GOAL A: In the listing, take the part that opens with the line containing "1074x619 pixels. How" and closes with the line containing "point(100,391)", and rewrite it with "column header" changed to "column heading", keeping everything else the same. Leave the pictures out of your answer.

PROVIDED PASSAGE:
☆ ☆ ☆
Table 1 Minimum trials required to achieve reliability with 20 subjects

Discussion

Experiment 2 showed that change detection task had high internal reliability when the feature being tested was shape instead of color. Furthermore, we found that that change localization task using shape was also statistically reliable with 240 trials and shared highly similar variance in measuring visual working memory performance as the change detection paradigm. Lastly, we found that change localization paradigm outperformed change detection paradigm in reliability in that it always required less than half the number of trials to be reliable using the same number of participants.

In our first two experiments, we showed that the change localization paradigm was highly reliable, and tapped into similar variance in performance as the change detection task. Both experiments utilized a relatively high set size so that individual differences were easier to detect. In our next experiment, we examined whether the change localization paradigm remained reliable with lower set sizes of only four or five items, and we examined its sensitivity to detecting the difference in performance between these two conditions.

Experiment 3

Method

Participants

Fifty-eight participants were recruited at the rate of $9.50 per hour from Prolific, an online platform for participant recruitment. All participants were 18–35 years old, currently lived in the USA, had normal or corrected-to-normal vision, and had no ongoing psychological or neurological disorders.

Stimuli

The stimuli used were the same as in Experiment 1.
☆ ☆ ☆
GOAL B: According to the passage on visual working memory paradigms, what hourly rate were participants in Experiment 3 paid?

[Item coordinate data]
☆ ☆ ☆
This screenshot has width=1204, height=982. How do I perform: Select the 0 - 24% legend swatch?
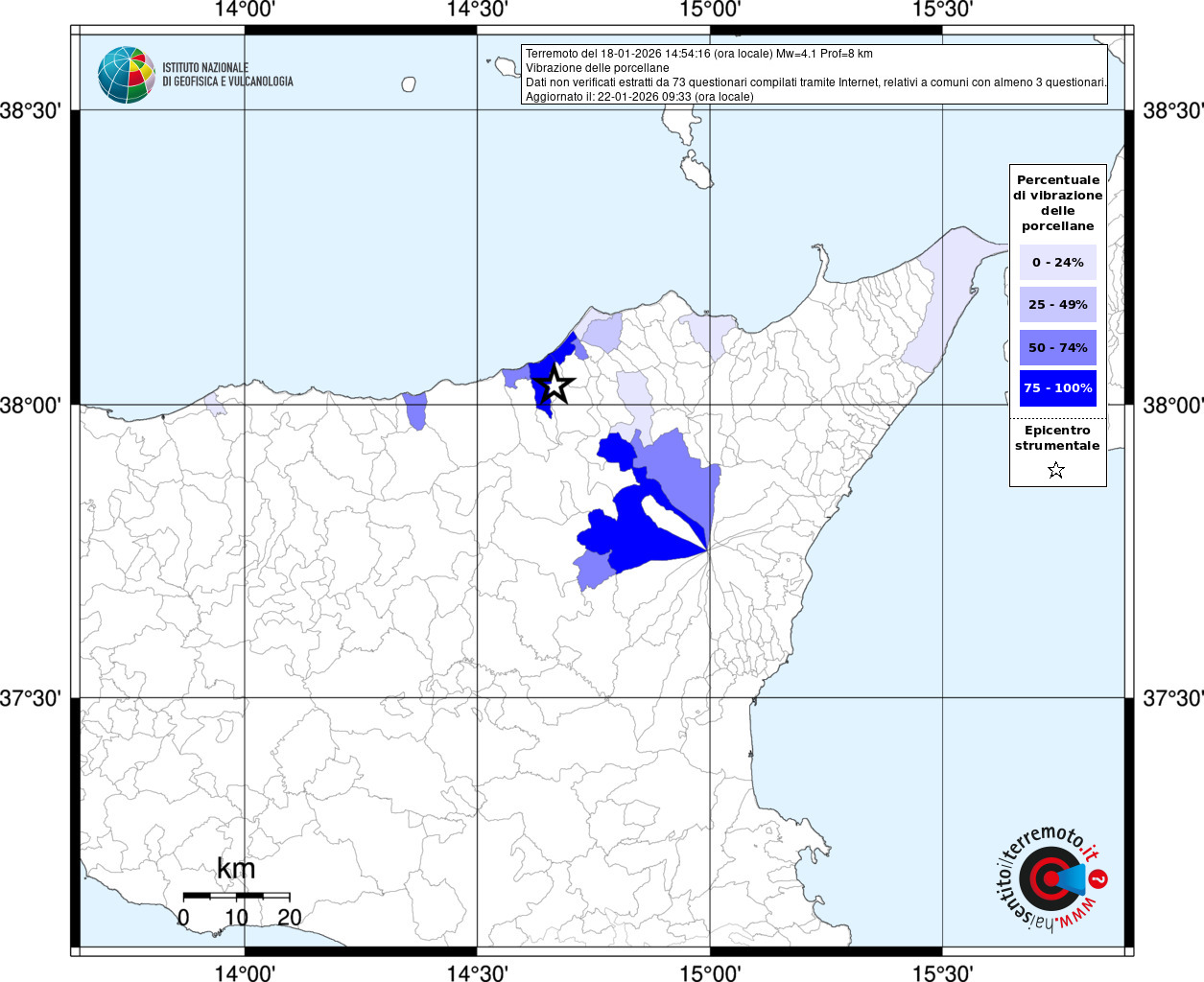pos(1057,262)
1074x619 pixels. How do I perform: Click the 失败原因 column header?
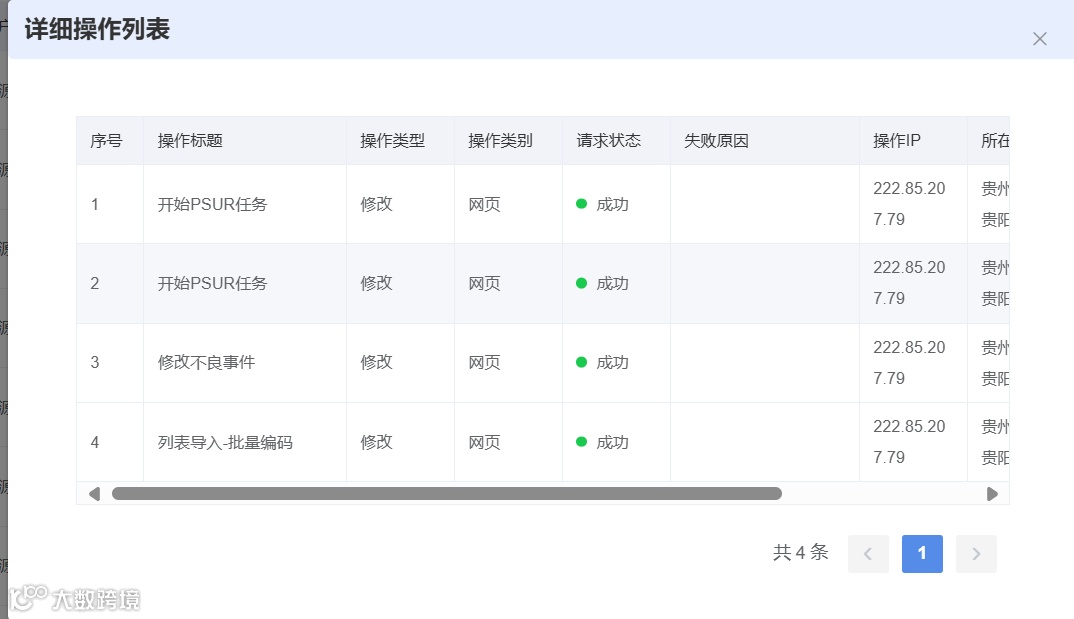[x=716, y=141]
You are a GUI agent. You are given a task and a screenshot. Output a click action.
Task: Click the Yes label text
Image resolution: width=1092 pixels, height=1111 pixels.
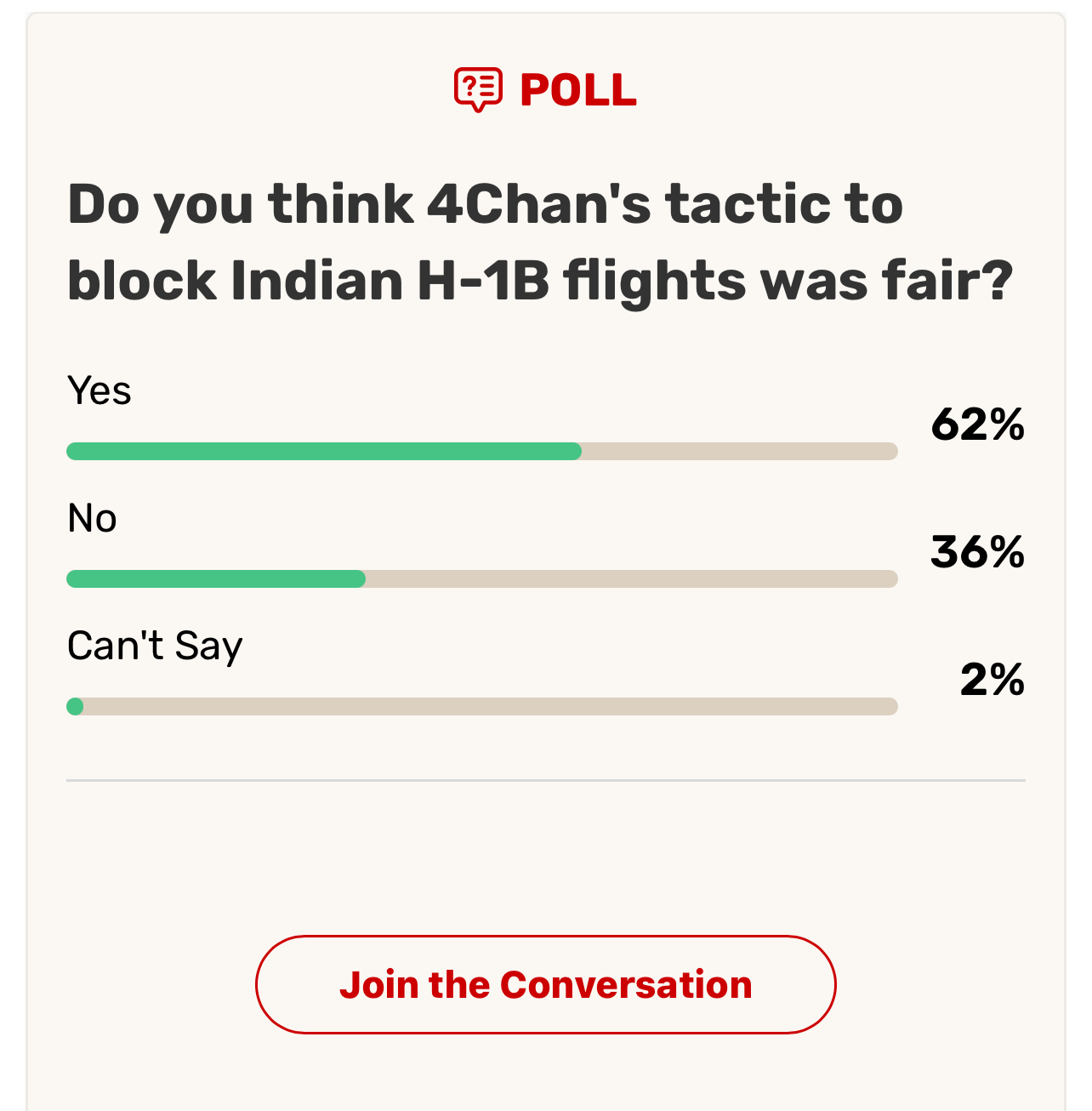point(100,391)
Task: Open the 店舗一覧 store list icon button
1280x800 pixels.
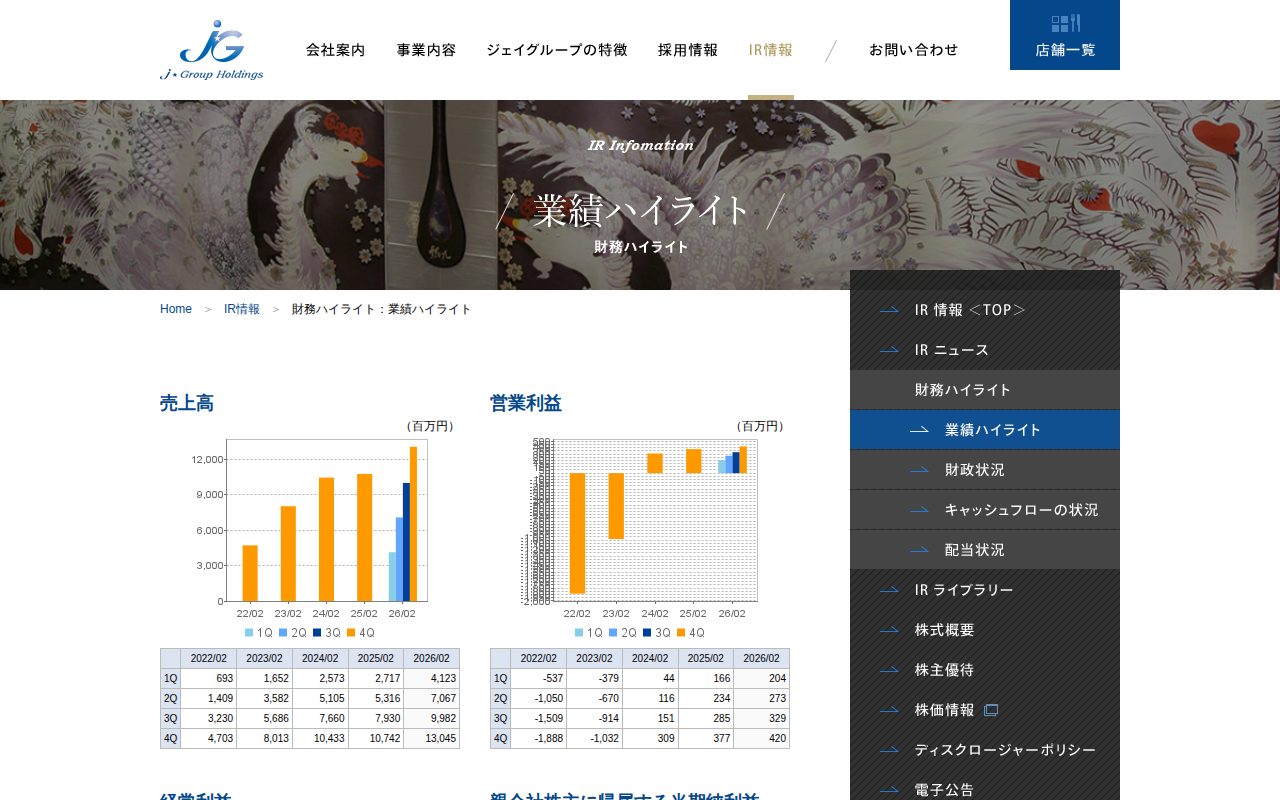Action: click(x=1065, y=35)

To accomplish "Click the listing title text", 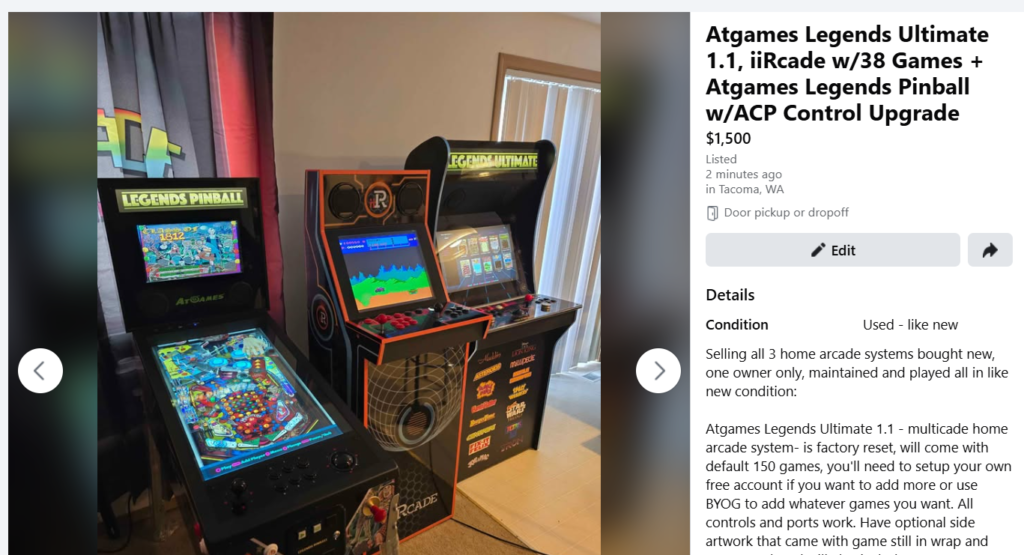I will (847, 73).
☆ ☆ ☆
PROBLEM SOLUTION A:
1074x619 pixels. How do I perform: Click the 失败原因 column heading?
[x=716, y=141]
You are a GUI agent. You are given a task and a screenshot. Output a click action.
Task: Click the Yes label text
Image resolution: width=1092 pixels, height=1111 pixels.
point(100,391)

PROBLEM SOLUTION B: $9.50 per hour